== Exercise directions ==
Retype every record below exactly as it appears.

== Source records ==
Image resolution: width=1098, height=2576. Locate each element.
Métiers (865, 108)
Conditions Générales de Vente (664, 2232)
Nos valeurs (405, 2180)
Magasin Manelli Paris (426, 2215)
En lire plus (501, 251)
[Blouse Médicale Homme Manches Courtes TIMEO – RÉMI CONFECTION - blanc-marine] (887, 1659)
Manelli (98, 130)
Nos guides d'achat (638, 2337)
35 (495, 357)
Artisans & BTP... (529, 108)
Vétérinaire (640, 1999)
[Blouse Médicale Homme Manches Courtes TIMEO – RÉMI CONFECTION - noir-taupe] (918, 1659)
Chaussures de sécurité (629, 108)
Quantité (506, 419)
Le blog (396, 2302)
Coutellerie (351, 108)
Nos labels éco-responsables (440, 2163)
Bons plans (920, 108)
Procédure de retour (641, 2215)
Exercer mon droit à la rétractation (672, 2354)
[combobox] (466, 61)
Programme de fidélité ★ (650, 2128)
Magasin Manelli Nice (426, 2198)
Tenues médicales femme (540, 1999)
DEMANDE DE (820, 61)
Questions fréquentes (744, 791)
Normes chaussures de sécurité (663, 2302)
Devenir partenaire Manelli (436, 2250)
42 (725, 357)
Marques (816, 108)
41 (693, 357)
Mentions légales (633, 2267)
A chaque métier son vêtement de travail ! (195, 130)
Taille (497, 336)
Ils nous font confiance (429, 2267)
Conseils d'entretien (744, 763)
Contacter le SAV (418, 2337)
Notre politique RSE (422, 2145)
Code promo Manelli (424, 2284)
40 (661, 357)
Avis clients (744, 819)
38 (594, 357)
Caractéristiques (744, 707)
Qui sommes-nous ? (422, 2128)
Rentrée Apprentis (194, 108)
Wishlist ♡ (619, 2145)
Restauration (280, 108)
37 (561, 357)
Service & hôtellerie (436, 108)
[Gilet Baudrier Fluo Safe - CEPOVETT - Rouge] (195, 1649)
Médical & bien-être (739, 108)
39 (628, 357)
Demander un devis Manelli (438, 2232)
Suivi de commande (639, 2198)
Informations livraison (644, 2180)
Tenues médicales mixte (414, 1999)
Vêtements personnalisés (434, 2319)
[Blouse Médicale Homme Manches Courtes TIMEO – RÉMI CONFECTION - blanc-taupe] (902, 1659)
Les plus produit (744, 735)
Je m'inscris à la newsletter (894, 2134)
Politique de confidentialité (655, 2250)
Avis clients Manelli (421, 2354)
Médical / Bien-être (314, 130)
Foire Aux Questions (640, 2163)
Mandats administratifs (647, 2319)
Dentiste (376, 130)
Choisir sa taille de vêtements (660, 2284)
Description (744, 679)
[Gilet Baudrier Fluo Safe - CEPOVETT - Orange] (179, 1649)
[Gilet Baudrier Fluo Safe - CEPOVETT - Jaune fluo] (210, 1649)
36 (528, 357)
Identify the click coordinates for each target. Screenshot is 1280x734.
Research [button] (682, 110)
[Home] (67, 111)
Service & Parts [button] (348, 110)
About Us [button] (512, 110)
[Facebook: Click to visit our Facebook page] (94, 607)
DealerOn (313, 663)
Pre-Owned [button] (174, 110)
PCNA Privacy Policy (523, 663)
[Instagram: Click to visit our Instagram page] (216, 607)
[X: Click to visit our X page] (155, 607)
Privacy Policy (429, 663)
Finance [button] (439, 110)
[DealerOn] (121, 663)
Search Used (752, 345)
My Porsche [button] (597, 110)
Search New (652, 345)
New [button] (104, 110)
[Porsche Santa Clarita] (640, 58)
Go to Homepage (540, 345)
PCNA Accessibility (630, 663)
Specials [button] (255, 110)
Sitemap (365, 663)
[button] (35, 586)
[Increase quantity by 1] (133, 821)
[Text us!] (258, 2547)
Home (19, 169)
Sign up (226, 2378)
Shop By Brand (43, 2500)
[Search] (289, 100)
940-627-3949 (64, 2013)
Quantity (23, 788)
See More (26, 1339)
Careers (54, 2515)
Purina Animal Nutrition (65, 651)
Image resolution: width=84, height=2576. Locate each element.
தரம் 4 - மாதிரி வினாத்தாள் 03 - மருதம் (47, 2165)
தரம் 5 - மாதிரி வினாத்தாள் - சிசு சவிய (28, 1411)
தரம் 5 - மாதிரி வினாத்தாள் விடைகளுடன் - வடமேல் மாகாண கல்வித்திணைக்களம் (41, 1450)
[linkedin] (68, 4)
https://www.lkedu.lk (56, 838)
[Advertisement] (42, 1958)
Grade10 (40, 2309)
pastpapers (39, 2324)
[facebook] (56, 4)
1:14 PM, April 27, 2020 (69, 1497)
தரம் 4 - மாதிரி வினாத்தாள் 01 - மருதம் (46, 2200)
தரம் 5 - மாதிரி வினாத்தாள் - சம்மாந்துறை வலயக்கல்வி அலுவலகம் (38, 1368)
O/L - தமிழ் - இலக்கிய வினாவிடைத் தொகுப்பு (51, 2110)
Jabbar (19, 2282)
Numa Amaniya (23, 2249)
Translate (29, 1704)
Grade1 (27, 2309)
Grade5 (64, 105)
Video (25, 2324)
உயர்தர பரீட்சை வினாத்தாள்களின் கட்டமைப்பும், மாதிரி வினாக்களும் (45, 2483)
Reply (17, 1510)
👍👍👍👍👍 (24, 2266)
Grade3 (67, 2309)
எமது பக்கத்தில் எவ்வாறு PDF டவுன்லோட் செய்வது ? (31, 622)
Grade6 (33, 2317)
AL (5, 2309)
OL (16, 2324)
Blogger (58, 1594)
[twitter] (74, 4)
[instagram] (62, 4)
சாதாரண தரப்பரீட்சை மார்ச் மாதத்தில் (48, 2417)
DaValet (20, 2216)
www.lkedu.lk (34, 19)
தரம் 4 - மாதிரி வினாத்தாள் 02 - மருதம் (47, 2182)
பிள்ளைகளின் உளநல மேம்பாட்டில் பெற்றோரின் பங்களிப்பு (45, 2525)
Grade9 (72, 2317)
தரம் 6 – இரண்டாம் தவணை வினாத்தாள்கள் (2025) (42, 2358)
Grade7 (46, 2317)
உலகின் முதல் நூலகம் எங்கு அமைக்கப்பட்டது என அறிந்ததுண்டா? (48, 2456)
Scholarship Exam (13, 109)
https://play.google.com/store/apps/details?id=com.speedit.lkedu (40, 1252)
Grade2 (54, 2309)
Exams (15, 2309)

== Reply to the exercise ==
Image resolution: width=1098, height=2576. Locate each element.
Métiers (865, 108)
Conditions Générales de Vente (664, 2232)
Nos valeurs (405, 2180)
Magasin Manelli Paris (426, 2215)
En lire plus (501, 251)
[Blouse Médicale Homme Manches Courtes TIMEO – RÉMI CONFECTION - blanc-marine] (887, 1659)
Manelli (98, 130)
Nos guides d'achat (638, 2337)
35 (495, 357)
Artisans & BTP... (529, 108)
Vétérinaire (640, 1999)
[Blouse Médicale Homme Manches Courtes TIMEO – RÉMI CONFECTION - noir-taupe] (918, 1659)
Chaussures de sécurité (629, 108)
Quantité (506, 419)
Le blog (396, 2302)
Coutellerie (351, 108)
Nos labels éco-responsables (440, 2163)
Bons plans (920, 108)
Procédure de retour (641, 2215)
Exercer mon droit à la rétractation (672, 2354)
[combobox] (466, 61)
Programme de fidélité ★ (650, 2128)
Magasin Manelli Nice (426, 2198)
Tenues médicales femme (540, 1999)
DEMANDE DE (820, 61)
Questions fréquentes (744, 791)
Normes chaussures de sécurité (663, 2302)
Devenir partenaire Manelli (436, 2250)
42 (725, 357)
Marques (816, 108)
41 (693, 357)
Mentions légales (633, 2267)
A chaque métier son vêtement de travail ! (195, 130)
Taille (497, 336)
Ils nous font confiance (429, 2267)
Conseils d'entretien (744, 763)
Contacter le SAV (418, 2337)
Notre politique RSE (422, 2145)
Code promo Manelli (424, 2284)
40 (661, 357)
Avis clients (744, 819)
38 (594, 357)
Caractéristiques (744, 707)
Qui sommes-nous ? (422, 2128)
Rentrée Apprentis (194, 108)
Wishlist ♡ (619, 2145)
Restauration (280, 108)
37 (561, 357)
Service & hôtellerie (436, 108)
[Gilet Baudrier Fluo Safe - CEPOVETT - Rouge] (195, 1649)
Médical & bien-être (739, 108)
39 (628, 357)
Demander un devis Manelli (438, 2232)
Suivi de commande (639, 2198)
Informations livraison (644, 2180)
Tenues médicales mixte (414, 1999)
Vêtements personnalisés (434, 2319)
[Blouse Médicale Homme Manches Courtes TIMEO – RÉMI CONFECTION - blanc-taupe] (902, 1659)
Les plus produit (744, 735)
Je m'inscris à la newsletter (894, 2134)
Politique de confidentialité (655, 2250)
Avis clients Manelli (421, 2354)
Médical / Bien-être (314, 130)
Foire Aux Questions (640, 2163)
Mandats administratifs (647, 2319)
Dentiste (376, 130)
Choisir sa taille de vêtements (660, 2284)
Description (744, 679)
[Gilet Baudrier Fluo Safe - CEPOVETT - Orange] (179, 1649)
[Gilet Baudrier Fluo Safe - CEPOVETT - Jaune fluo] (210, 1649)
36 (528, 357)
Identify the click coordinates for each target. Screenshot is 1280x734.
Research [button] (682, 110)
[Home] (67, 111)
Service & Parts [button] (348, 110)
About Us [button] (512, 110)
[Facebook: Click to visit our Facebook page] (94, 607)
DealerOn (313, 663)
Pre-Owned [button] (174, 110)
PCNA Privacy Policy (523, 663)
[Instagram: Click to visit our Instagram page] (216, 607)
[X: Click to visit our X page] (155, 607)
Privacy Policy (429, 663)
Finance [button] (439, 110)
[DealerOn] (121, 663)
Search Used (752, 345)
My Porsche [button] (597, 110)
Search New (652, 345)
New [button] (104, 110)
[Porsche Santa Clarita] (640, 58)
Go to Homepage (540, 345)
PCNA Accessibility (630, 663)
Specials [button] (255, 110)
Sitemap (365, 663)
[button] (35, 586)
[Increase quantity by 1] (133, 821)
[Text us!] (258, 2547)
Home (19, 169)
Sign up (226, 2378)
Shop By Brand (43, 2500)
[Search] (289, 100)
940-627-3949 (64, 2013)
Quantity (23, 788)
See More (26, 1339)
Careers (54, 2515)
Purina Animal Nutrition (65, 651)
Image resolution: width=84, height=2576. Locate each element.
தரம் 4 - மாதிரி வினாத்தாள் 03 - மருதம் (47, 2165)
தரம் 5 - மாதிரி வினாத்தாள் - சிசு சவிய (28, 1411)
தரம் 5 - மாதிரி வினாத்தாள் விடைகளுடன் - வடமேல் மாகாண கல்வித்திணைக்களம் (41, 1450)
[linkedin] (68, 4)
https://www.lkedu.lk (56, 838)
[Advertisement] (42, 1958)
Grade10 (40, 2309)
pastpapers (39, 2324)
[facebook] (56, 4)
1:14 PM, April 27, 2020 (69, 1497)
தரம் 4 - மாதிரி வினாத்தாள் 01 - மருதம் (46, 2200)
தரம் 5 - மாதிரி வினாத்தாள் - சம்மாந்துறை வலயக்கல்வி அலுவலகம் (38, 1368)
O/L - தமிழ் - இலக்கிய வினாவிடைத் தொகுப்பு (51, 2110)
Jabbar (19, 2282)
Numa Amaniya (23, 2249)
Translate (29, 1704)
Grade1 (27, 2309)
Grade5 (64, 105)
Video (25, 2324)
உயர்தர பரீட்சை வினாத்தாள்களின் கட்டமைப்பும், மாதிரி வினாக்களும் (45, 2483)
Reply (17, 1510)
👍👍👍👍👍 (24, 2266)
Grade3 (67, 2309)
எமது பக்கத்தில் எவ்வாறு PDF டவுன்லோட் செய்வது ? (31, 622)
Grade6 (33, 2317)
AL (5, 2309)
OL (16, 2324)
Blogger (58, 1594)
[twitter] (74, 4)
[instagram] (62, 4)
சாதாரண தரப்பரீட்சை மார்ச் மாதத்தில் (48, 2417)
DaValet (20, 2216)
www.lkedu.lk (34, 19)
தரம் 4 - மாதிரி வினாத்தாள் 02 - மருதம் (47, 2182)
பிள்ளைகளின் உளநல மேம்பாட்டில் பெற்றோரின் பங்களிப்பு (45, 2525)
Grade9 (72, 2317)
தரம் 6 – இரண்டாம் தவணை வினாத்தாள்கள் (2025) (42, 2358)
Grade7 (46, 2317)
உலகின் முதல் நூலகம் எங்கு அமைக்கப்பட்டது என அறிந்ததுண்டா? (48, 2456)
Scholarship Exam (13, 109)
https://play.google.com/store/apps/details?id=com.speedit.lkedu (40, 1252)
Grade2 (54, 2309)
Exams (15, 2309)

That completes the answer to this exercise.